##### DATA SUPPLIED #####

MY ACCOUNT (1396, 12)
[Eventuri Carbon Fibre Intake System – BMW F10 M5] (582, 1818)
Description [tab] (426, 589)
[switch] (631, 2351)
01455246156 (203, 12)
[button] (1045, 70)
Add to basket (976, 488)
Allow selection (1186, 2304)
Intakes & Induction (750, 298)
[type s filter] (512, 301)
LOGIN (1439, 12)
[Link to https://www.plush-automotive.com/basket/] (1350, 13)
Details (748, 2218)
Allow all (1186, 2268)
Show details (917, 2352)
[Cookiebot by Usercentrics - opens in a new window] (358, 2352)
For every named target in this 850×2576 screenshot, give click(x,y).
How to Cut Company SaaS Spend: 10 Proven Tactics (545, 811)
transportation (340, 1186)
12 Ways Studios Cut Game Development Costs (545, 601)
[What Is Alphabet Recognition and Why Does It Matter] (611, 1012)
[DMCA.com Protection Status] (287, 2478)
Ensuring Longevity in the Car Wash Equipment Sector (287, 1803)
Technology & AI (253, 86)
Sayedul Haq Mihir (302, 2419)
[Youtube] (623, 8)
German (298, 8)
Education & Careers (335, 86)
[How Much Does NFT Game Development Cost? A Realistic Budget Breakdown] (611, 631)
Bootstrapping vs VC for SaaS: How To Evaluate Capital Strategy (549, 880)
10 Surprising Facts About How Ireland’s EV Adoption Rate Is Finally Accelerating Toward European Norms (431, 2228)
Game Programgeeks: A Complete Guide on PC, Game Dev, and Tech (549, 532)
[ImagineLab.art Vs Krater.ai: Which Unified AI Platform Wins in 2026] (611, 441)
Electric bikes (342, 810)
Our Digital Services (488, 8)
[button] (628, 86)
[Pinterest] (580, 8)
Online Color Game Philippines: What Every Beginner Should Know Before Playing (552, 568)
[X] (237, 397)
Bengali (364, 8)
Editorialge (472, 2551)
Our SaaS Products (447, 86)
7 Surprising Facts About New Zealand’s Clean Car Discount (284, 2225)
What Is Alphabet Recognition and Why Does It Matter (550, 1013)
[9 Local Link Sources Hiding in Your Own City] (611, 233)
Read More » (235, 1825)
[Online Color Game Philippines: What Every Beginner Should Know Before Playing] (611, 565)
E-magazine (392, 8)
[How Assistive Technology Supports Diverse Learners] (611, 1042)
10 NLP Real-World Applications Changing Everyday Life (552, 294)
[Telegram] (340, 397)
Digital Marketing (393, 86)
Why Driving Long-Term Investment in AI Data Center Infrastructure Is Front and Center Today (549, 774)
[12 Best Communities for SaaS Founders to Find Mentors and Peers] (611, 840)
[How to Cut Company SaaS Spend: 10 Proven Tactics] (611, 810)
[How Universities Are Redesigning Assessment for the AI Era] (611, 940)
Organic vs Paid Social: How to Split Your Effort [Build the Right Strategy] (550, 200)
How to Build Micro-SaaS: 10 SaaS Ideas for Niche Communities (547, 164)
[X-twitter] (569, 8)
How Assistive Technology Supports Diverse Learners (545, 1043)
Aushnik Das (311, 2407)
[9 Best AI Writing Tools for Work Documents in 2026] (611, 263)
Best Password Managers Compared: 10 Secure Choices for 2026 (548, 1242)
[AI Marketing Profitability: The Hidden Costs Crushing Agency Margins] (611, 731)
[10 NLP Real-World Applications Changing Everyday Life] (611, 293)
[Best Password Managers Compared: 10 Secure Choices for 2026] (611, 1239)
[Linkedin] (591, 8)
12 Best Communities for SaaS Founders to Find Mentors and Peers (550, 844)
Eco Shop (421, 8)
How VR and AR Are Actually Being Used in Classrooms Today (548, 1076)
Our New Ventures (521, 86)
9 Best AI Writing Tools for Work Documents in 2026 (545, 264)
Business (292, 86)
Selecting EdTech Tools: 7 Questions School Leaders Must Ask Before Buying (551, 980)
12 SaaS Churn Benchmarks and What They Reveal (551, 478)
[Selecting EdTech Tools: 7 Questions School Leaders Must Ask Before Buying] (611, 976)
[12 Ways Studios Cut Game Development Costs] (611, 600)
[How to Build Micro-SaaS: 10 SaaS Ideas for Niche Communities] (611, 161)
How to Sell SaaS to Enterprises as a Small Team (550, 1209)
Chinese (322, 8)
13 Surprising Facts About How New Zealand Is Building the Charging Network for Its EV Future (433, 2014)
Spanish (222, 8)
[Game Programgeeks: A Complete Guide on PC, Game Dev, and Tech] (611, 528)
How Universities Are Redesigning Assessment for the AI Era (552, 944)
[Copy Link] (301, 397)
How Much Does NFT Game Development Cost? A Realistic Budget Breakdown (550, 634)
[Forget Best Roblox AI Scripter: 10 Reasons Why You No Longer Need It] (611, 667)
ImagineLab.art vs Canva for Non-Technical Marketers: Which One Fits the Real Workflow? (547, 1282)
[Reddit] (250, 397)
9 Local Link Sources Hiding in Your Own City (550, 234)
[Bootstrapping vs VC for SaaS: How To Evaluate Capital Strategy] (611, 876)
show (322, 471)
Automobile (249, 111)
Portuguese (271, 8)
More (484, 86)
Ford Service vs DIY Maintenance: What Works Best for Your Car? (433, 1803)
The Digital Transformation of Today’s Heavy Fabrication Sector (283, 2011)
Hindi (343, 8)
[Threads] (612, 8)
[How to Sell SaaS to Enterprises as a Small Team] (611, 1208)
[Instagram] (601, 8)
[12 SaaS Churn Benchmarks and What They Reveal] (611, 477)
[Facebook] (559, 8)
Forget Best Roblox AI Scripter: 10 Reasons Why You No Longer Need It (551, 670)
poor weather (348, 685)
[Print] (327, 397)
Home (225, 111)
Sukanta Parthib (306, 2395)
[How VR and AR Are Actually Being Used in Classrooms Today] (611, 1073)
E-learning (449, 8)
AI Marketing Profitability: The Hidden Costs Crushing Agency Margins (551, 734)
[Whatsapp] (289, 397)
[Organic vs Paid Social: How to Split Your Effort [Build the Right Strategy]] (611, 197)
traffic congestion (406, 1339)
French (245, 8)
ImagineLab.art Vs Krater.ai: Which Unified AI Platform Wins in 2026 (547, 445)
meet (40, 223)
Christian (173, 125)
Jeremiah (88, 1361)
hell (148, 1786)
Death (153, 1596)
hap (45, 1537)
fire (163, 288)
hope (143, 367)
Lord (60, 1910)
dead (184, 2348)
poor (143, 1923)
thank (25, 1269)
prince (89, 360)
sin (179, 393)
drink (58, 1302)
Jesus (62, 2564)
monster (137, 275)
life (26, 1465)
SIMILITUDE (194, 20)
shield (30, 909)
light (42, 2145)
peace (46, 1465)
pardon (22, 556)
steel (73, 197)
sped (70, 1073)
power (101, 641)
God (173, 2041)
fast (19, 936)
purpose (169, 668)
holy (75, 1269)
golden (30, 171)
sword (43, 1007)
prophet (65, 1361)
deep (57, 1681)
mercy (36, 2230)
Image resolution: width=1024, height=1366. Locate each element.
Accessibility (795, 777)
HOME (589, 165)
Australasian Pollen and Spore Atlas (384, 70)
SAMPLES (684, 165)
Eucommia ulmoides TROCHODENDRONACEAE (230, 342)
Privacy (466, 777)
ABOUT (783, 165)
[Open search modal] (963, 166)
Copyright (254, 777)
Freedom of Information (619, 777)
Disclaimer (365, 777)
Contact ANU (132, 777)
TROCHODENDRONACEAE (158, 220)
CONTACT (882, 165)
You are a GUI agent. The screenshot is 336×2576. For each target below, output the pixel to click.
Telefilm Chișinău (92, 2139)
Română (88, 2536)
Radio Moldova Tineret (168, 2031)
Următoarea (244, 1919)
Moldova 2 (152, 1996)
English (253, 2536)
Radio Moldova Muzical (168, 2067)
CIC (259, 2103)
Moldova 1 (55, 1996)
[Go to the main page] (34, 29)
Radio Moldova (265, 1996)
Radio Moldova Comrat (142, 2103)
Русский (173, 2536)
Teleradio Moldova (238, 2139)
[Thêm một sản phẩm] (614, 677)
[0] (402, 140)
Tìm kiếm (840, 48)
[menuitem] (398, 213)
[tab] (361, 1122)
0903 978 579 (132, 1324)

#####

_WHAT NEEDS TO BE DONE:_ In the records above, the line with "prophet (65, 1361)" marks the start and the line with "Radio Moldova Muzical (168, 2067)" marks the end; copy that stretch exactly, both lines included, and nothing else.

_RESPONSE TO THE TASK:_
prophet (65, 1361)
deep (57, 1681)
mercy (36, 2230)
Image resolution: width=1024, height=1366. Locate each element.
Accessibility (795, 777)
HOME (589, 165)
Australasian Pollen and Spore Atlas (384, 70)
SAMPLES (684, 165)
Eucommia ulmoides TROCHODENDRONACEAE (230, 342)
Privacy (466, 777)
ABOUT (783, 165)
[Open search modal] (963, 166)
Copyright (254, 777)
Freedom of Information (619, 777)
Disclaimer (365, 777)
Contact ANU (132, 777)
TROCHODENDRONACEAE (158, 220)
CONTACT (882, 165)
You are a GUI agent. The screenshot is 336×2576. For each target below, output the pixel to click.
Telefilm Chișinău (92, 2139)
Română (88, 2536)
Radio Moldova Tineret (168, 2031)
Următoarea (244, 1919)
Moldova 2 (152, 1996)
English (253, 2536)
Radio Moldova Muzical (168, 2067)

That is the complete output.